Gabriela Penelopé Carolus
New researchers encounter various tools as they begin their academic journey. You might have already learned about AI tools. Alternatively, you might be overwhelmed by the volume of AI tools and question their utility. These questions can leave you in the dark about which to select or if you should abide by the rumours or fears of not incorporating another tool into your research project.
Fear not, simply put, Artificial Intelligence (AI) is changing scientific discovery by automating data analysis, hypothesis testing, and pattern recognition in fields such as astronomy, healthcare, materials science, and bioinformatics. Machine learning (ML) and generative adversarial networks are speeding up research and creating new opportunities for innovation. AI techniques in materials characterisation are improving efficiency and accuracy, potentially addressing reproducibility challenges in scientific research. In doing so, it adds expert knowledge to AI models, improving their ability to predict future scientific discoveries and inventions. Data-driven AI/ML innovations can speed up scientific discoveries by dealing with challenges such as high system complexity, large search space, incomplete knowledge, and small datasets.
Given the numerous advantages, let’s delve into the use of a specific tool-Generative Artificial Intelligence (AI). This tool, increasingly embraced by early career researchers, holds significant value and credibility in education and scientific applications. In this blog, I will share my insights on its use in Public Health research and highlight its potential to advance public health innovations.
Value vs reputation
Artificial Intelligence (AI) in scientific research raises valid concerns, including potential errors, ethical issues, and misconduct. The reputation of AI being negative stems from the fact that there are risks associated with AI-generated content, which has the potential to compromise scientific integrity. Furthermore, AI models may convey biases and false information. Therefore, as an early career researcher, it is crucial to integrate AI responsibly to maximise its potential without compromising scientific rigour. While there are concerns about AI’s impact on research, addressing these challenges alongside the exciting possibilities AI brings to one’s research is essential.
Scientific Use case
The value of this tool lies in its versatility. Scientists apply Artificial Intelligence (AI) across a wide range of disciplines, including chemistry, biology, medicine, engineering, and computer science. In the medical field, AI aids in diagnostics, treatment planning, and outcome prediction. Computer scientists use AI for network intrusion detection and game development. Additionally, engineers integrate AI into defence services, smart homes, and autonomous vehicles. These areas utilise various AI techniques, with artificial neural networks being the most common. Other techniques include fuzzy expert systems, evolutionary algorithms, and hybrid intelligent systems. The widespread integration of AI has enhanced efficiency and quality across diverse domains.
AI use in public health
In my field of interest, Public Health, I discovered that AI applications include spatial modelling, risk prediction, disease forecasting, and health diagnosis. Despite challenges like limited infrastructure and ethical considerations, AI can revolutionise African healthcare and research, particularly in disease surveillance, diagnostics, health communication, knowledge translation, health literacy/education and treatment optimisation. The integration into health informatics holds promise for improving public health outcomes across the continent, with implementation varying across regions due to differences in technology adoption.
Ensuring AI accuracy through scientific validation
AI is a powerful tool, but it’s not without its limitations. Ensuring AI accuracy in public health research involves modernising data governance, addressing workforce skills gaps, and setting up strategic partnerships while considering ethical implications. Combining AI with human expertise can improve diagnostic accuracy, but challenges like algorithmic bias and generalizability issues persist. Robust clinical evaluation and regulatory frameworks are essential for evidence generation and patient safety. Scientific validation is crucial, and caution is needed when using AI for diagnostic purposes. As such, I would caution graduate students to recognise these limitations and urge them to communicate the uncertainties of this tool when using AI systems to make decisions.

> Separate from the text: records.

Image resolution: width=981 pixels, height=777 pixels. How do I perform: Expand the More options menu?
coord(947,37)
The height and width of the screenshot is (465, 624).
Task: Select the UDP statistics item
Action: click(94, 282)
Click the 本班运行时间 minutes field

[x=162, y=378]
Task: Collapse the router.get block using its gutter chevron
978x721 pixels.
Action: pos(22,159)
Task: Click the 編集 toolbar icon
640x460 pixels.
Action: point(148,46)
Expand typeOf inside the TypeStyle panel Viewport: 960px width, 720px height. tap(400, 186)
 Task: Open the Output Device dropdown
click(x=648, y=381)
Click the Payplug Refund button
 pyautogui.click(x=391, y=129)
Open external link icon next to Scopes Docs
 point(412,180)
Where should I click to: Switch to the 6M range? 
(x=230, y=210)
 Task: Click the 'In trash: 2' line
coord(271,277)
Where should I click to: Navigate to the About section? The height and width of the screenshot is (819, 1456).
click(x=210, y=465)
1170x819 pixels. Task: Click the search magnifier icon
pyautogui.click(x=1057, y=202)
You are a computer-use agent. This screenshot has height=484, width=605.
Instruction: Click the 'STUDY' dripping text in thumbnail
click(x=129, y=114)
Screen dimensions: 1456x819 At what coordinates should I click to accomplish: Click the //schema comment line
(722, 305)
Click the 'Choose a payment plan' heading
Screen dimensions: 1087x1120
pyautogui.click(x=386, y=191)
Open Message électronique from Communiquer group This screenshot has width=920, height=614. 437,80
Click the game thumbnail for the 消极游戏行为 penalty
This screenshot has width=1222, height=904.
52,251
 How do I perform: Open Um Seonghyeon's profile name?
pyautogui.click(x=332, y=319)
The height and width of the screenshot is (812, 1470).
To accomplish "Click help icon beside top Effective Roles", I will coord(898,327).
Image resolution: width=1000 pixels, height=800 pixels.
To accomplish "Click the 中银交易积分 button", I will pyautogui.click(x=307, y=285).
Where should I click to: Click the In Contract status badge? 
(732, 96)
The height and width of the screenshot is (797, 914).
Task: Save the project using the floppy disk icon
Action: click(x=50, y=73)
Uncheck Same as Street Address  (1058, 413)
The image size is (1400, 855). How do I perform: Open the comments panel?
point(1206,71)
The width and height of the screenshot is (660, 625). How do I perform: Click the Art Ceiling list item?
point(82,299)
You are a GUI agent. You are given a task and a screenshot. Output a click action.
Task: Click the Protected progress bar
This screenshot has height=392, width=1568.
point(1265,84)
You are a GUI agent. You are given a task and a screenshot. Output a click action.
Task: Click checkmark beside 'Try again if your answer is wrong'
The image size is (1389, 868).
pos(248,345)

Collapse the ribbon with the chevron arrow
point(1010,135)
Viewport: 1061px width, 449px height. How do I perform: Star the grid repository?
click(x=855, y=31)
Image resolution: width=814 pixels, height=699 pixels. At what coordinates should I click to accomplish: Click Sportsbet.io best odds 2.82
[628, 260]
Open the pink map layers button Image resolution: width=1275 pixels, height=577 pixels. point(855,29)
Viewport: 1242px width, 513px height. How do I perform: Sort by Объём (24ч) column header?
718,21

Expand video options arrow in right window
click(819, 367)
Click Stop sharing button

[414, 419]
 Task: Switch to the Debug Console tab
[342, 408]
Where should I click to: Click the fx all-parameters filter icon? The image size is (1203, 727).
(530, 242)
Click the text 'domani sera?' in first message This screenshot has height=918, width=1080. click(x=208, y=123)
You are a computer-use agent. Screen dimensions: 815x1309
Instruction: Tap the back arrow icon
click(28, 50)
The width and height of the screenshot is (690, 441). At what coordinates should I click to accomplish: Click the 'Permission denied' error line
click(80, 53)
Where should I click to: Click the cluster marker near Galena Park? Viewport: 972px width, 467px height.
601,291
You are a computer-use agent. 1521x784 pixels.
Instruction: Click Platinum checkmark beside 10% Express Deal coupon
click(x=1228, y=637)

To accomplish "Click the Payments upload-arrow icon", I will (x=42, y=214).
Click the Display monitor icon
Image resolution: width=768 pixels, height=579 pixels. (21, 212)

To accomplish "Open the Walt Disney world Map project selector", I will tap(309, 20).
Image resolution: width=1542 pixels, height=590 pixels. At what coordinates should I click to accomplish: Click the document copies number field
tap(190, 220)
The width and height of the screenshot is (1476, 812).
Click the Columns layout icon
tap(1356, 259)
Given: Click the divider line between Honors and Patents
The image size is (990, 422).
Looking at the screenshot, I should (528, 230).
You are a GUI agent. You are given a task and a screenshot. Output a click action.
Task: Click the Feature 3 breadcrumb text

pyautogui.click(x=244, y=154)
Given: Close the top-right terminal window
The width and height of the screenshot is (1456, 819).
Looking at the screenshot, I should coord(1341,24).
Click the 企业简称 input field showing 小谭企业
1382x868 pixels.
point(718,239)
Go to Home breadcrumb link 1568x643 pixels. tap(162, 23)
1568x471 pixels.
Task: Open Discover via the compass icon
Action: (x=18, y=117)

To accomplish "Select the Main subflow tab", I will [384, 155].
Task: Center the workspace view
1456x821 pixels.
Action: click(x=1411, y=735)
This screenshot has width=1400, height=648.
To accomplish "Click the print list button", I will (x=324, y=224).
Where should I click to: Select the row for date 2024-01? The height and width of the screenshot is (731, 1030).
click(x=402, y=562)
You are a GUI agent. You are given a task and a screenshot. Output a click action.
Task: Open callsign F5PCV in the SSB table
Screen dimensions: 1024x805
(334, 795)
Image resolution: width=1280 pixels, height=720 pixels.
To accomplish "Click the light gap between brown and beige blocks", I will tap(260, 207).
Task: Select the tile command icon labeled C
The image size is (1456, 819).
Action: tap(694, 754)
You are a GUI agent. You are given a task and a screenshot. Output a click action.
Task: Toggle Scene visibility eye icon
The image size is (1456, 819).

AI Learning in my public health research
I am committed to improving my ability in data-driven AI/ML innovations for public health research. As I move forward, I am aware of the ethical implications of AI applications. My aim is to advocate for transparency, reproducibility, and health equity while contributing to the progression of research methodologies for the development of AI-powered applications.
I am establishing strategic partnerships with experts across various fields, such as AI/ML, human-computer interaction, design science, medicine, and software engineering, while also actively engaging with the public. This effort has been instrumental in helping me recognize the capabilities and limitations of working with an emerging tool. As a burgeoning researcher, I am mindful of both AI’s strengths and weaknesses. I am dedicated to embracing collaborative and transdisciplinary approaches through continuous learning to fully leverage the potential of these tools in academic environments.